Em Bento Gonçalves, um novo modelo de tanque
de aço inox para a fermentação dos tintos já
foi instalado. Difere dos outros que a empresa dispõe por
ser mais baixo e de maior diâmetro, proporcionando um maior
contato das cascas, que bóiam junto com o líquido,
aumentando a extração de cor e estrutura na bebida.

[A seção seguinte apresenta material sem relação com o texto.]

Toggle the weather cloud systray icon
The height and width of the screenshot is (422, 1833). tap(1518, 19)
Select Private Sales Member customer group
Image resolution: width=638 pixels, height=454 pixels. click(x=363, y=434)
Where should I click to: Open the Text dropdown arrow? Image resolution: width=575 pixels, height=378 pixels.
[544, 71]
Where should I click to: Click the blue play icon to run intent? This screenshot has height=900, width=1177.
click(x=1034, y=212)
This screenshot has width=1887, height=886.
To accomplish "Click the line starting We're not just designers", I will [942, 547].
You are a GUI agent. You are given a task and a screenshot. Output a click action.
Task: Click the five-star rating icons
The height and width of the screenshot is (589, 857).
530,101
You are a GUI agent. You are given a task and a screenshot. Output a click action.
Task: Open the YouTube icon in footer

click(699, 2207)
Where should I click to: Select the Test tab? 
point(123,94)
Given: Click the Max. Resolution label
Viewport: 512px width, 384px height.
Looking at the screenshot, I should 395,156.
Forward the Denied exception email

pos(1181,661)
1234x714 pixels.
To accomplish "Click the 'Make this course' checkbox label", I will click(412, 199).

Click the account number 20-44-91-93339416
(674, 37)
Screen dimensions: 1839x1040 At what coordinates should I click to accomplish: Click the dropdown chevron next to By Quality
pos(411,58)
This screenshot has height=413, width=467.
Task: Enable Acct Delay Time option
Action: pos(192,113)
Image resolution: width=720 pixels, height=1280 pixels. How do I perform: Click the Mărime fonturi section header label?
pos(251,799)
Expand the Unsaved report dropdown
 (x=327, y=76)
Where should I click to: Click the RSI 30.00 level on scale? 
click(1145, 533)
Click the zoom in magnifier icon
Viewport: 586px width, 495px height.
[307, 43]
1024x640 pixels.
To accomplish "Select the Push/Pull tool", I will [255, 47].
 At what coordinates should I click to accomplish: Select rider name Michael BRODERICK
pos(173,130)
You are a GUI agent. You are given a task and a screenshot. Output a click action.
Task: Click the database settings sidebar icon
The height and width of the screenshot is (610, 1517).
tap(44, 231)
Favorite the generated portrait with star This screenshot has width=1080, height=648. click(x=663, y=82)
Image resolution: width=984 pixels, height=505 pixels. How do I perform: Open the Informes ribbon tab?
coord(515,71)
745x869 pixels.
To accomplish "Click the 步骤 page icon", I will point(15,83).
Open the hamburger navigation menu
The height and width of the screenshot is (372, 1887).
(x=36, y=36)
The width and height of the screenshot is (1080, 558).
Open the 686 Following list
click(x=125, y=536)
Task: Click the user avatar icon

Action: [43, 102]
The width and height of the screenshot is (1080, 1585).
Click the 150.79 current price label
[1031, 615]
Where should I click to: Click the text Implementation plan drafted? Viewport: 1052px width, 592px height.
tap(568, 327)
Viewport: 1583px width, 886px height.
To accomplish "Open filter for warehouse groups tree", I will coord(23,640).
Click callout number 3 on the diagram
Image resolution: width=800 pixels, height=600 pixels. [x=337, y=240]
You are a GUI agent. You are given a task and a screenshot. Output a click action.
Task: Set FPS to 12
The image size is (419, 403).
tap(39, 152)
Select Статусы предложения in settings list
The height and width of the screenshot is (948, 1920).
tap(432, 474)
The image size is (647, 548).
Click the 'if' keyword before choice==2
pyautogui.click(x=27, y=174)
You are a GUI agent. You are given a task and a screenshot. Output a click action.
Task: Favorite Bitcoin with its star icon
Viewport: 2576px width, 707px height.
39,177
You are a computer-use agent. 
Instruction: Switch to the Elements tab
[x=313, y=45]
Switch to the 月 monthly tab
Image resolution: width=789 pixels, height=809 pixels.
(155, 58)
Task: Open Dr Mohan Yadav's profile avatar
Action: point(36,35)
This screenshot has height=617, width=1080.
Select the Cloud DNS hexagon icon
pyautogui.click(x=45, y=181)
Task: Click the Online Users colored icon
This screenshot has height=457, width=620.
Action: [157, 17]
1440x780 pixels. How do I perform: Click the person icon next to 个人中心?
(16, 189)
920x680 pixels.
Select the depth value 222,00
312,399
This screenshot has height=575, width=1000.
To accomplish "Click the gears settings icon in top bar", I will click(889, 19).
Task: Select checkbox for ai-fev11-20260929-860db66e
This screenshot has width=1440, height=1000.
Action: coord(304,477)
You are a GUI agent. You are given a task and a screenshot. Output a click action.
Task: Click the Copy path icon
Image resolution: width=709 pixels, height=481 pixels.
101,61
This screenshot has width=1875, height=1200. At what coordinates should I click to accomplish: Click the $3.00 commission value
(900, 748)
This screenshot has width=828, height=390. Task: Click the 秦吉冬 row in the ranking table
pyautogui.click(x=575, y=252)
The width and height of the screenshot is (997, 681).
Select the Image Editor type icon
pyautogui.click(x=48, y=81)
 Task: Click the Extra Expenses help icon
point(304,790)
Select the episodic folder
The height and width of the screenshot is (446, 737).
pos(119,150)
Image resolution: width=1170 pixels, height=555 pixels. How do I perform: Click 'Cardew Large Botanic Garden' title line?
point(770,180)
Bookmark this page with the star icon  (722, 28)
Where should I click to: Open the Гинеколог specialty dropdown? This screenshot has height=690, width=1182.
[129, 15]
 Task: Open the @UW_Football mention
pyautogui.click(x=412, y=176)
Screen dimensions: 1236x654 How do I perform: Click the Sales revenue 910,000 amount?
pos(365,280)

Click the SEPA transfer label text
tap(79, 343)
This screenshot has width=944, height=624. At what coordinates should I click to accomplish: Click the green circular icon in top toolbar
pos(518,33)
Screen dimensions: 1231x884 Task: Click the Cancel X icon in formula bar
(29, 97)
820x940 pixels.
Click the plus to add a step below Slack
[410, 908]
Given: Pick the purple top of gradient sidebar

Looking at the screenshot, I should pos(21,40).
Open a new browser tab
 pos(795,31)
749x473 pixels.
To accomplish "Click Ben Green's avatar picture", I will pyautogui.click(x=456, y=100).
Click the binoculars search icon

O método de remontagem - bombeamento do mosto do fundo do
tanque para a superfície - também será diferente,
as cascas serão mecanicamente empurradas para o fundo do
tanque, melhorando a extração do suco. Toda a movimentação
do mosto será feita por gravidade ao invés da utilização
de bombas, que prejudicam as uvas, dilacerando suas cascas e liberando
substancias indesejadas.
Rolland já auxiliou no corte do Lote 43 (atualmente
o vinho top da empresa) da safra 2002. O projeto culminará
com o lançamento, daqui a dois ou três anos, de três
novos rótulos. A linha já tem nome definido - "Miolo
Terroir" - e será composta por um vinho de cada uma
das três unidades da empresa, expressando o terroir (condições
de solo e clima) de seu local de origem.
Além dessa, a Miolo prepara ainda uma série
de boas novidades para os consumidores. Dentre os novos vinhos provados,
o Miolo Gran Reserva, que estará posicionado entre a linha
Reserva e o Lote 43, e o maior destaque, um exemplar feito a partir
de castas portuguesas plantadas na Estância Fortaleza do Seival,
na Campanha Gaúcha. A amostra provada, ainda não totalmente
acabada, demonstra bom potencial. A cor é retinta e o corte
de Tinta Roriz, Alfroucheiro Preto e Touriga Nacional empresta aromas
de frutas secas bem ao estilo do Douro. O teor alcoólico
é de 12,8%, obtido naturalmente, sem necessidade de nenhum
artifício. O projeto é uma parceria com a portuguesa
DãoSul. O vinho deve chegar ao mercado em 2004, com a marca
Quinta do Seival", custando entre R$ 30 e R$ 40.